Irie Fuyuko è l’editor trentenne che lavora per una casa editrice. Ha pochi interessi e piaceri nella vita, ma si contraddistingue nel suo ambiente lavorativo per la grandissima abilità nel trovare refusi in un testo, cosa che spesso la porta ad annullarsi all’interno di esso, arrivando, a lavoro terminato, a dimenticare completamente il contenuto letto per giorni e giorni. La sua scarsa capacità di interazione con l’esterno le causa lo scherno dei colleghi, che finiscono per considerarla inetta. Nel momento in cui si presenta la possibilità di lasciare l’azienda per diventare freelance, Irie non ci pensa due volte, ma involontariamente questo la rende ancora più sola. Un giorno mentre passeggia per strada guarda il proprio riflesso e questa visione la atterrisce: “… ho visto la mia immagine riflessa nel vetro di una finestra. […] la mia faccia sembrava fluttuare al di sopra in trasparenza, pallida e misera. Sì, ‘misera’, era la parola giusta, non infelice, triste o spenta. […] E quella donna di trentaquattro anni con indosso un cardigan e un paio di jeans slavati ero io. Una donna misera, squallida e del tutto incapace di godersi la vita.” Irie decide di cambiare vita, volendo distanziarsi dall’immagine di sé che ha, cercando di uscire dalla propria bolla e riuscendo anche a conoscere un uomo più grande di lei, che lentamente diventerà il suo love interest. A rimanere costante nel testo, più che quest’uomo, è la figura di una donna dal carattere forte: Hijiri, la referente di Irie. Hijiri è il suo opposto: difficilmente si fa mettere i piedi in testa, espone le proprie idee con chiarezza e una sicurezza d’animo che tendono a spiazzare Irie.

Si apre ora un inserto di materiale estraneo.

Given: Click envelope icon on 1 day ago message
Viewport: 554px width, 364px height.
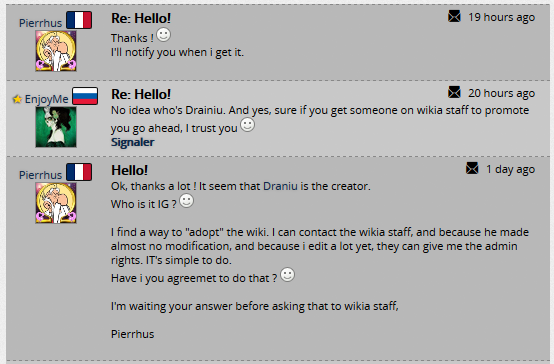Looking at the screenshot, I should coord(472,168).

Anche altre persone fanno capolino nella storia, attraverso dialoghi affrontano temi di attualità. La maggior parte di questi personaggi risulta più inserita in un contesto familiare e lavorativo, sollevando riflessioni su cosa significhi essere donna nella società moderna: si passa dal rinunciare alla propria indipendenza per diventare madre e dedicarsi alla famiglia alla decisione di affrontare una gravidanza senza l’appoggio di una figura paterna, ma anche al dover vivere insieme dopo anni di matrimonio sapendo che non vi è più amore.

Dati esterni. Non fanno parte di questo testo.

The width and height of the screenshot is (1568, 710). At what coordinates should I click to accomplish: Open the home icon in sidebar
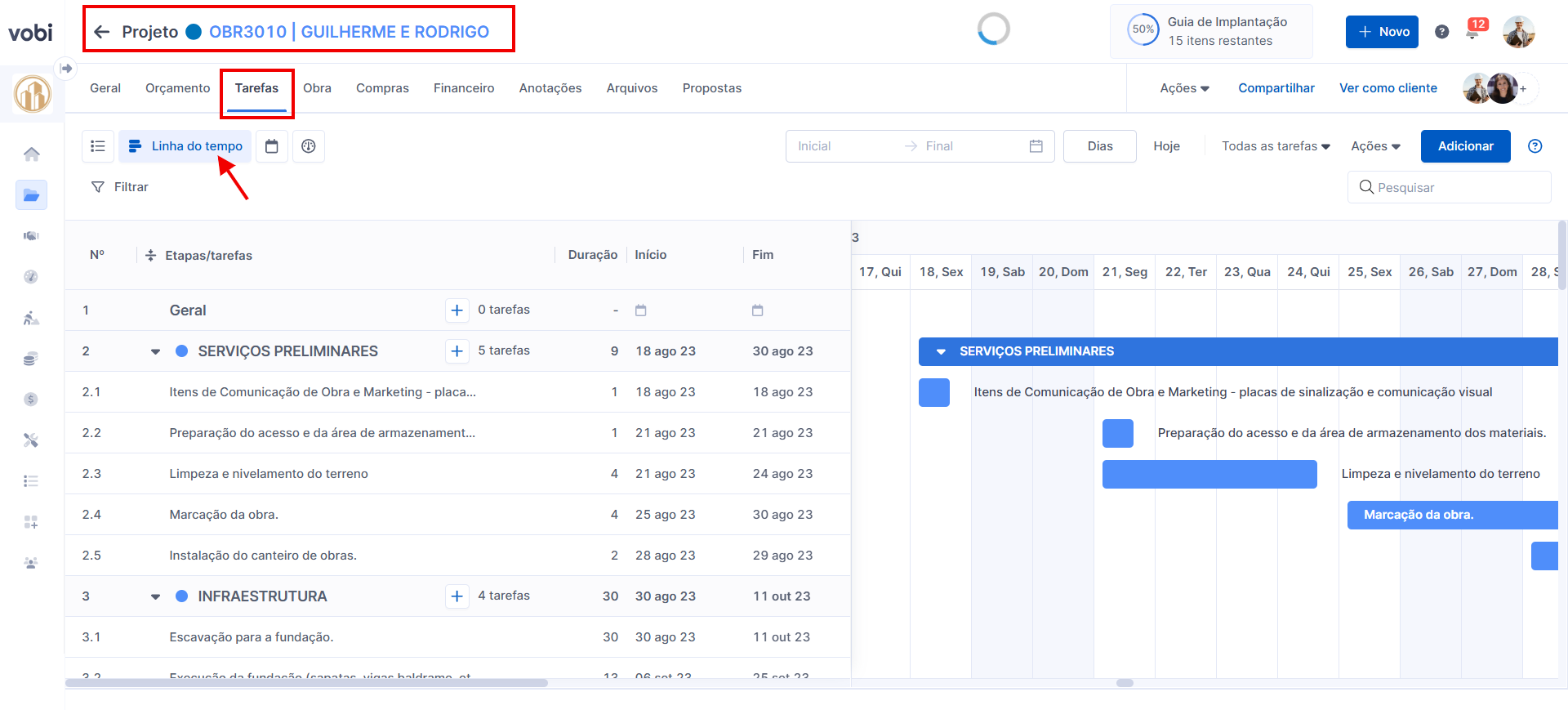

Oltre questo, uno degli elementi che accompagna le vicende di Irie è l’alcol. L’autrice non si pronuncia espressamente in modo negativo sull’uso che la protagonista ne fa, lasciando il giudizio completamente al lettore. Irie passa da essere completamente astemia a bere sempre di più, finendo anche in situazioni piuttosto imbarazzanti. La solitudine che la circonda è così opprimente dal farla diventare un’alcolizzata: esce di casa, riempie una fiaschetta con del sake o della birra e beve, beve fino a star male e vomitare in pubblico, beve fino a che non perde il contatto con la realtà che la circonda e finché il suo riflesso “mediocre” non diviene sfocato. Beve nel momento in cui confessa di non sopportare più la solitudine della casa in cui vive, piena di manoscritti da rivedere e di cui non ricorderà più niente. Kawakami mantiene anche in Gli amanti della notte la sua grande capacità nel trattare i temi più difficili con una delicatezza e un’umanità difficilmente ravvisabile altrove.